=== ACTIVITY ===
Repeat precisely the line in which "Image resolution: width=1372" occurs and all lines that follow it in the entries below. Pictures must be omitted.

[Dataset records]

---

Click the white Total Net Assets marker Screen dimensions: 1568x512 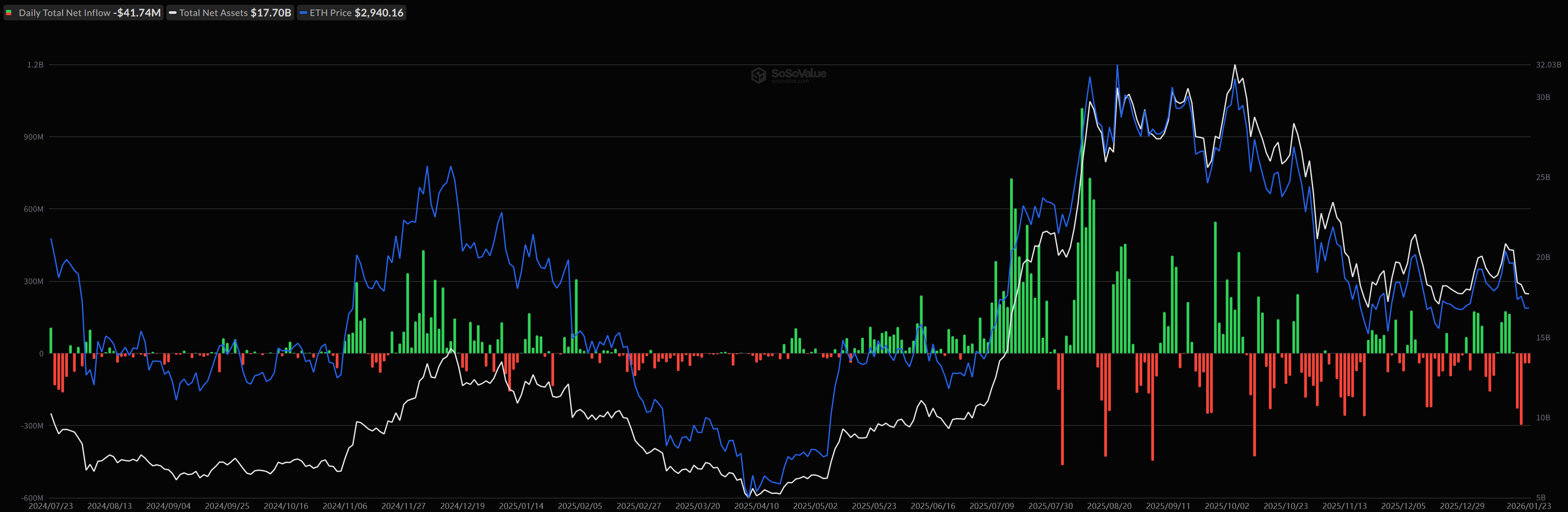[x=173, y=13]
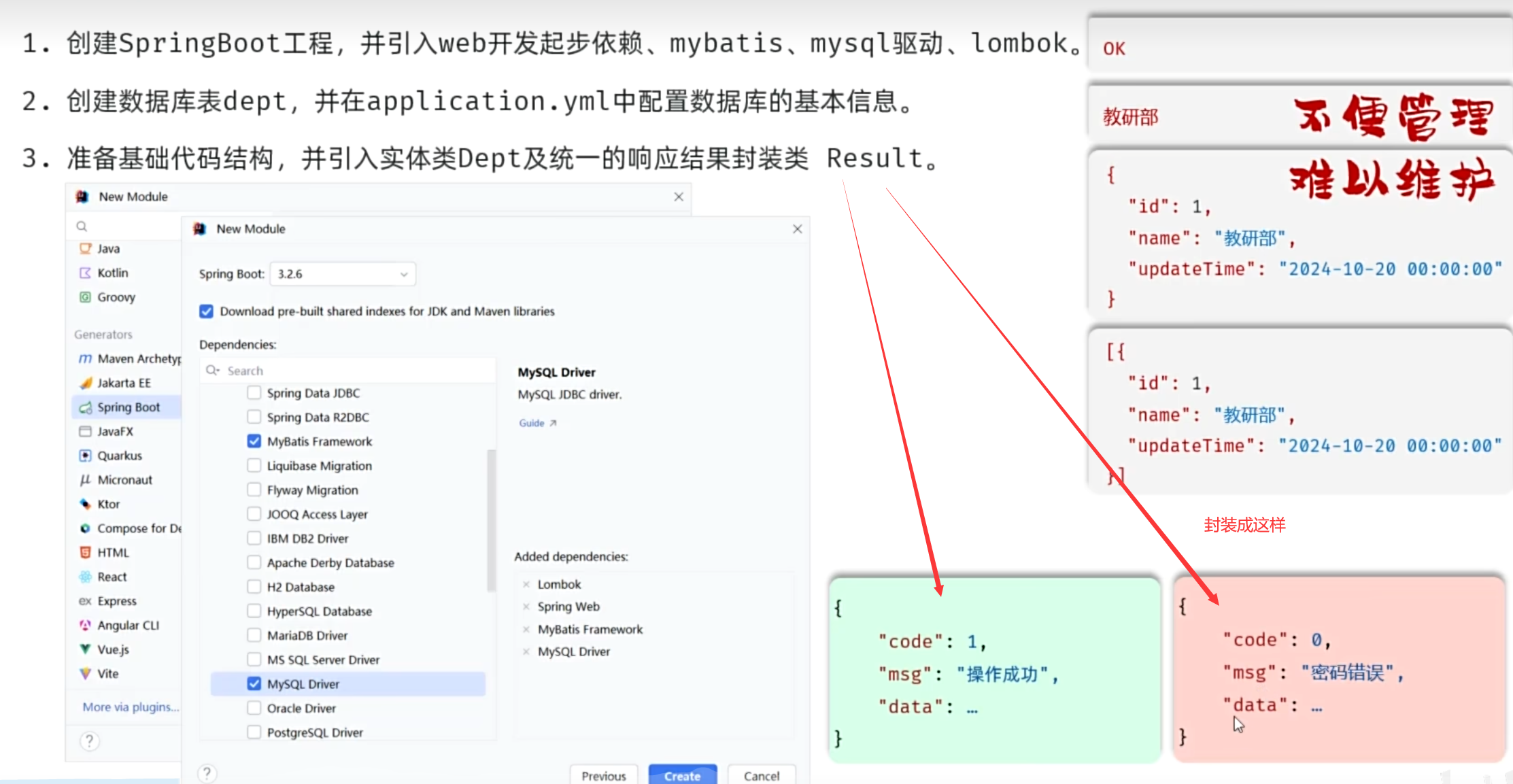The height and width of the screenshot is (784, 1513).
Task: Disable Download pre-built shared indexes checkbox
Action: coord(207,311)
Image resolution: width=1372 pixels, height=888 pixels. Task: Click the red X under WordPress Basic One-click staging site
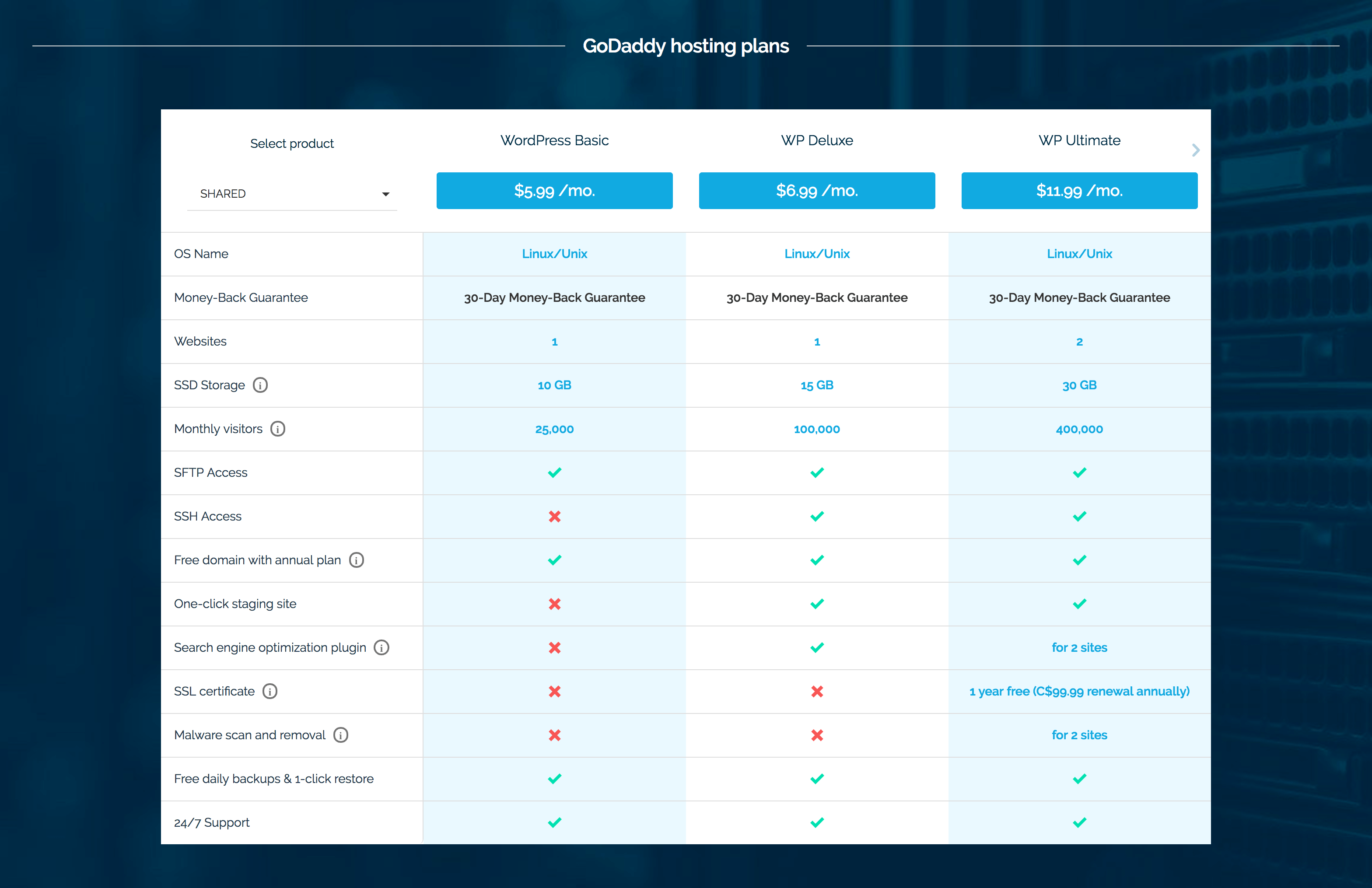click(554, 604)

---

=== SOLUTION TO THIS EXERCISE ===
Image resolution: width=1372 pixels, height=888 pixels. Task: Click the red X under WordPress Basic One-click staging site
click(554, 604)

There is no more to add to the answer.